══ DATA EXCERPTS ══

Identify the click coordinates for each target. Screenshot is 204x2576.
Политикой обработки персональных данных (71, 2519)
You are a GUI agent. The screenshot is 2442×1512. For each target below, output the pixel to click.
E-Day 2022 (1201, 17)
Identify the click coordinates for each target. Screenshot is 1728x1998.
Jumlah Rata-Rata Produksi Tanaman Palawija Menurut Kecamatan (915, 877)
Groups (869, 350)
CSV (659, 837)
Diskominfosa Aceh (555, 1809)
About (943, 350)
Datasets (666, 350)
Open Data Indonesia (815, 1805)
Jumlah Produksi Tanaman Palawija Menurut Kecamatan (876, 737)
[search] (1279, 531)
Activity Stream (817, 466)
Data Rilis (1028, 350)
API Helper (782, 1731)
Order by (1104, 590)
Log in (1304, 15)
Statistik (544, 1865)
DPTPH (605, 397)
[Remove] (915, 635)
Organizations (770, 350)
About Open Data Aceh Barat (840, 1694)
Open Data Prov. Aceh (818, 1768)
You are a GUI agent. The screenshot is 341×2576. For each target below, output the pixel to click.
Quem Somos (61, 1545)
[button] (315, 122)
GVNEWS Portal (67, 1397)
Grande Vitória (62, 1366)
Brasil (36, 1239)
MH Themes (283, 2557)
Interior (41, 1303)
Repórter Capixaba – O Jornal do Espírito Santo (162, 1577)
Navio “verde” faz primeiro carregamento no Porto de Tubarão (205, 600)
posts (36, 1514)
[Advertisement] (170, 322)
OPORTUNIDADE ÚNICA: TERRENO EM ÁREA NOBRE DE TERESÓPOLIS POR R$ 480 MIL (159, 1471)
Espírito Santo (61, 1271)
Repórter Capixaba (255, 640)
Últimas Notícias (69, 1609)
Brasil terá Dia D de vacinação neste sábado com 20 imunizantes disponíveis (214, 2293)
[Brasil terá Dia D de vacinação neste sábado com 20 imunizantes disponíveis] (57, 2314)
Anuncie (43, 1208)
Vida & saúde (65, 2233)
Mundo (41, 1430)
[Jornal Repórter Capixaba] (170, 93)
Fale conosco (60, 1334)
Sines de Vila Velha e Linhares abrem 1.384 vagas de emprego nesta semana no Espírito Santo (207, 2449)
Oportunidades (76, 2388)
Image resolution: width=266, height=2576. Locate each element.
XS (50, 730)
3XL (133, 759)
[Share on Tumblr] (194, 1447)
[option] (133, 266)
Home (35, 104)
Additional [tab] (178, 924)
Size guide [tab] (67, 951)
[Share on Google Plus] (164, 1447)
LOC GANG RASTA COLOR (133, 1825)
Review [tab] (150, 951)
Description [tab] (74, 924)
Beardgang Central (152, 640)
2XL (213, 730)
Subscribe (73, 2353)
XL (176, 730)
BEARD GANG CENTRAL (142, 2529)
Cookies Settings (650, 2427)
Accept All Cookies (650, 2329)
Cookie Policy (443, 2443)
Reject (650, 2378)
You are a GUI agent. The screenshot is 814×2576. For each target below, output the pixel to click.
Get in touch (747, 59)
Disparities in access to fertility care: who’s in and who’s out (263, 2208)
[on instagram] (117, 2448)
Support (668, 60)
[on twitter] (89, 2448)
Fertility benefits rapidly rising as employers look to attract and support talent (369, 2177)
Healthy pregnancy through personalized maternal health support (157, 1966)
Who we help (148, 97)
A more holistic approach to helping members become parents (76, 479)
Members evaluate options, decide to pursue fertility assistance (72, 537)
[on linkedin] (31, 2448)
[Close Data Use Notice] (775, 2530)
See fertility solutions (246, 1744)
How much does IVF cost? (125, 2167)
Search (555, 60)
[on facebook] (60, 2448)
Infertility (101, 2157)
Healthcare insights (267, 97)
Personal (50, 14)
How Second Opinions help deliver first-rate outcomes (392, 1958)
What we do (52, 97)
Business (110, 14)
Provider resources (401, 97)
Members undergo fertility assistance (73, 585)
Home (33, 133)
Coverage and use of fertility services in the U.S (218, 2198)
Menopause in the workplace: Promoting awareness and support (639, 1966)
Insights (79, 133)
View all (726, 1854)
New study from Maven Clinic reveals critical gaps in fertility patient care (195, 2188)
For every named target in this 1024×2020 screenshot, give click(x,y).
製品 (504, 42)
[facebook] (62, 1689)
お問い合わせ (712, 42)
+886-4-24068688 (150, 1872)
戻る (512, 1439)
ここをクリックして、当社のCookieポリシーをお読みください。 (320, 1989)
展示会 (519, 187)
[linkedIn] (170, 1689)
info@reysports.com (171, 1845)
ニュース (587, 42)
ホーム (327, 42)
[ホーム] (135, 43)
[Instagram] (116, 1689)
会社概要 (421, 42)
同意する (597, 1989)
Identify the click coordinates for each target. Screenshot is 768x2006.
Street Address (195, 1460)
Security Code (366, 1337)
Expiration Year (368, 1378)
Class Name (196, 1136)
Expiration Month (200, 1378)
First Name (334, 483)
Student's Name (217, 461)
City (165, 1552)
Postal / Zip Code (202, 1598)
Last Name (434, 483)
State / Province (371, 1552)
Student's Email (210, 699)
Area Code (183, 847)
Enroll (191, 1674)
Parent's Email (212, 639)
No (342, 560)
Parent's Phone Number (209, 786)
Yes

═══

All of the entries above need to be printed again exactly.

— WRITTEN RESPONSE —
Identify the click coordinates for each target. Screenshot is 204x2576.
Политикой обработки персональных данных (71, 2519)
You are a GUI agent. The screenshot is 2442×1512. For each target below, output the pixel to click.
E-Day 2022 (1201, 17)
Identify the click coordinates for each target. Screenshot is 1728x1998.
Jumlah Rata-Rata Produksi Tanaman Palawija Menurut Kecamatan (915, 877)
Groups (869, 350)
CSV (659, 837)
Diskominfosa Aceh (555, 1809)
About (943, 350)
Datasets (666, 350)
Open Data Indonesia (815, 1805)
Jumlah Produksi Tanaman Palawija Menurut Kecamatan (876, 737)
[search] (1279, 531)
Activity Stream (817, 466)
Data Rilis (1028, 350)
API Helper (782, 1731)
Order by (1104, 590)
Log in (1304, 15)
Statistik (544, 1865)
DPTPH (605, 397)
[Remove] (915, 635)
Organizations (770, 350)
About Open Data Aceh Barat (840, 1694)
Open Data Prov. Aceh (818, 1768)
You are a GUI agent. The screenshot is 341×2576. For each target below, output the pixel to click.
Quem Somos (61, 1545)
[button] (315, 122)
GVNEWS Portal (67, 1397)
Grande Vitória (62, 1366)
Brasil (36, 1239)
MH Themes (283, 2557)
Interior (41, 1303)
Repórter Capixaba – O Jornal do Espírito Santo (162, 1577)
Navio “verde” faz primeiro carregamento no Porto de Tubarão (205, 600)
posts (36, 1514)
[Advertisement] (170, 322)
OPORTUNIDADE ÚNICA: TERRENO EM ÁREA NOBRE DE TERESÓPOLIS POR R$ 480 MIL (159, 1471)
Espírito Santo (61, 1271)
Repórter Capixaba (255, 640)
Últimas Notícias (69, 1609)
Brasil terá Dia D de vacinação neste sábado com 20 imunizantes disponíveis (214, 2293)
[Brasil terá Dia D de vacinação neste sábado com 20 imunizantes disponíveis] (57, 2314)
Anuncie (43, 1208)
Vida & saúde (65, 2233)
Mundo (41, 1430)
[Jornal Repórter Capixaba] (170, 93)
Fale conosco (60, 1334)
Sines de Vila Velha e Linhares abrem 1.384 vagas de emprego nesta semana no Espírito Santo (207, 2449)
Oportunidades (76, 2388)
Image resolution: width=266, height=2576. Locate each element.
XS (50, 730)
3XL (133, 759)
[Share on Tumblr] (194, 1447)
[option] (133, 266)
Home (35, 104)
Additional [tab] (178, 924)
Size guide [tab] (67, 951)
[Share on Google Plus] (164, 1447)
LOC GANG RASTA COLOR (133, 1825)
Review [tab] (150, 951)
Description [tab] (74, 924)
Beardgang Central (152, 640)
2XL (213, 730)
Subscribe (73, 2353)
XL (176, 730)
BEARD GANG CENTRAL (142, 2529)
Cookies Settings (650, 2427)
Accept All Cookies (650, 2329)
Cookie Policy (443, 2443)
Reject (650, 2378)
You are a GUI agent. The screenshot is 814×2576. For each target below, output the pixel to click.
Get in touch (747, 59)
Disparities in access to fertility care: who’s in and who’s out (263, 2208)
[on instagram] (117, 2448)
Support (668, 60)
[on twitter] (89, 2448)
Fertility benefits rapidly rising as employers look to attract and support talent (369, 2177)
Healthy pregnancy through personalized maternal health support (157, 1966)
Who we help (148, 97)
A more holistic approach to helping members become parents (76, 479)
Members evaluate options, decide to pursue fertility assistance (72, 537)
[on linkedin] (31, 2448)
[Close Data Use Notice] (775, 2530)
See fertility solutions (246, 1744)
How much does IVF cost? (125, 2167)
Search (555, 60)
[on facebook] (60, 2448)
Infertility (101, 2157)
Healthcare insights (267, 97)
Personal (50, 14)
How Second Opinions help deliver first-rate outcomes (392, 1958)
What we do (52, 97)
Business (110, 14)
Provider resources (401, 97)
Members undergo fertility assistance (73, 585)
Home (33, 133)
Coverage and use of fertility services in the U.S (218, 2198)
Menopause in the workplace: Promoting awareness and support (639, 1966)
Insights (79, 133)
View all (726, 1854)
New study from Maven Clinic reveals critical gaps in fertility patient care (195, 2188)
For every named target in this 1024×2020 screenshot, give click(x,y).
製品 (504, 42)
[facebook] (62, 1689)
お問い合わせ (712, 42)
+886-4-24068688 (150, 1872)
戻る (512, 1439)
ここをクリックして、当社のCookieポリシーをお読みください。 (320, 1989)
展示会 (519, 187)
[linkedIn] (170, 1689)
info@reysports.com (171, 1845)
ニュース (587, 42)
ホーム (327, 42)
[ホーム] (135, 43)
[Instagram] (116, 1689)
会社概要 (421, 42)
同意する (597, 1989)
Identify the click coordinates for each target. Screenshot is 768x2006.
Street Address (195, 1460)
Security Code (366, 1337)
Expiration Year (368, 1378)
Class Name (196, 1136)
Expiration Month (200, 1378)
First Name (334, 483)
Student's Name (217, 461)
City (165, 1552)
Postal / Zip Code (202, 1598)
Last Name (434, 483)
State / Province (371, 1552)
Student's Email (210, 699)
Area Code (183, 847)
Enroll (191, 1674)
Parent's Email (212, 639)
No (342, 560)
Parent's Phone Number (209, 786)
Yes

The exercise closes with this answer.